• **CHALLENGE**: Rewrite every line of the listing below as a numbered list, leaving out any blank lines.

==== SOURCE DATA

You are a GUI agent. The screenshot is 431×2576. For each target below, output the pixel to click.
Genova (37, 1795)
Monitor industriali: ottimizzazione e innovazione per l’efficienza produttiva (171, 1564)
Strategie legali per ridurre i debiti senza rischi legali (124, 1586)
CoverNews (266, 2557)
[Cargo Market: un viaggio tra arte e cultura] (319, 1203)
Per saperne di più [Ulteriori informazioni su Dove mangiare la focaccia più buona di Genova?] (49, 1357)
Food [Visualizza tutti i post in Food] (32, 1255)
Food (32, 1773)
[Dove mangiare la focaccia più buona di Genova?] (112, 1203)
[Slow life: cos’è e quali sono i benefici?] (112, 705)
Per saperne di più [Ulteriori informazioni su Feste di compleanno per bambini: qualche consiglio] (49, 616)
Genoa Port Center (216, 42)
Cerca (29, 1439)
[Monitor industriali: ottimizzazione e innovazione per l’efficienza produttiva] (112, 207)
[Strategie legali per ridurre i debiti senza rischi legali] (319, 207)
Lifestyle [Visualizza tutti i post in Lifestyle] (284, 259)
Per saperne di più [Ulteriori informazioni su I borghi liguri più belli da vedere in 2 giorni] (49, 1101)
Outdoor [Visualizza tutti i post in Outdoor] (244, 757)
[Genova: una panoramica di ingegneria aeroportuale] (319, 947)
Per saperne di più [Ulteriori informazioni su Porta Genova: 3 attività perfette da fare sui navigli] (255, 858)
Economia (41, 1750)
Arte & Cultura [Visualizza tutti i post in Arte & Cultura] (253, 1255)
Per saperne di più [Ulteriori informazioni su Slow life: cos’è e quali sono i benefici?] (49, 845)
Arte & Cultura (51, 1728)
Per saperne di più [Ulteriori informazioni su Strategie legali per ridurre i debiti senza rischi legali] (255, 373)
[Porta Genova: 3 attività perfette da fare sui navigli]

========

• **SOLUTION TO THIS PROBLEM**:
1. You are a GUI agent. The screenshot is 431×2576. For each target below, output the pixel to click.
2. Genova (37, 1795)
3. Monitor industriali: ottimizzazione e innovazione per l’efficienza produttiva (171, 1564)
4. Strategie legali per ridurre i debiti senza rischi legali (124, 1586)
5. CoverNews (266, 2557)
6. [Cargo Market: un viaggio tra arte e cultura] (319, 1203)
7. Per saperne di più [Ulteriori informazioni su Dove mangiare la focaccia più buona di Genova?] (49, 1357)
8. Food [Visualizza tutti i post in Food] (32, 1255)
9. Food (32, 1773)
10. [Dove mangiare la focaccia più buona di Genova?] (112, 1203)
11. [Slow life: cos’è e quali sono i benefici?] (112, 705)
12. Per saperne di più [Ulteriori informazioni su Feste di compleanno per bambini: qualche consiglio] (49, 616)
13. Genoa Port Center (216, 42)
14. Cerca (29, 1439)
15. [Monitor industriali: ottimizzazione e innovazione per l’efficienza produttiva] (112, 207)
16. [Strategie legali per ridurre i debiti senza rischi legali] (319, 207)
17. Lifestyle [Visualizza tutti i post in Lifestyle] (284, 259)
18. Per saperne di più [Ulteriori informazioni su I borghi liguri più belli da vedere in 2 giorni] (49, 1101)
19. Outdoor [Visualizza tutti i post in Outdoor] (244, 757)
20. [Genova: una panoramica di ingegneria aeroportuale] (319, 947)
21. Per saperne di più [Ulteriori informazioni su Porta Genova: 3 attività perfette da fare sui navigli] (255, 858)
22. Economia (41, 1750)
23. Arte & Cultura [Visualizza tutti i post in Arte & Cultura] (253, 1255)
24. Per saperne di più [Ulteriori informazioni su Slow life: cos’è e quali sono i benefici?] (49, 845)
25. Arte & Cultura (51, 1728)
26. Per saperne di più [Ulteriori informazioni su Strategie legali per ridurre i debiti senza rischi legali] (255, 373)
27. [Porta Genova: 3 attività perfette da fare sui navigli]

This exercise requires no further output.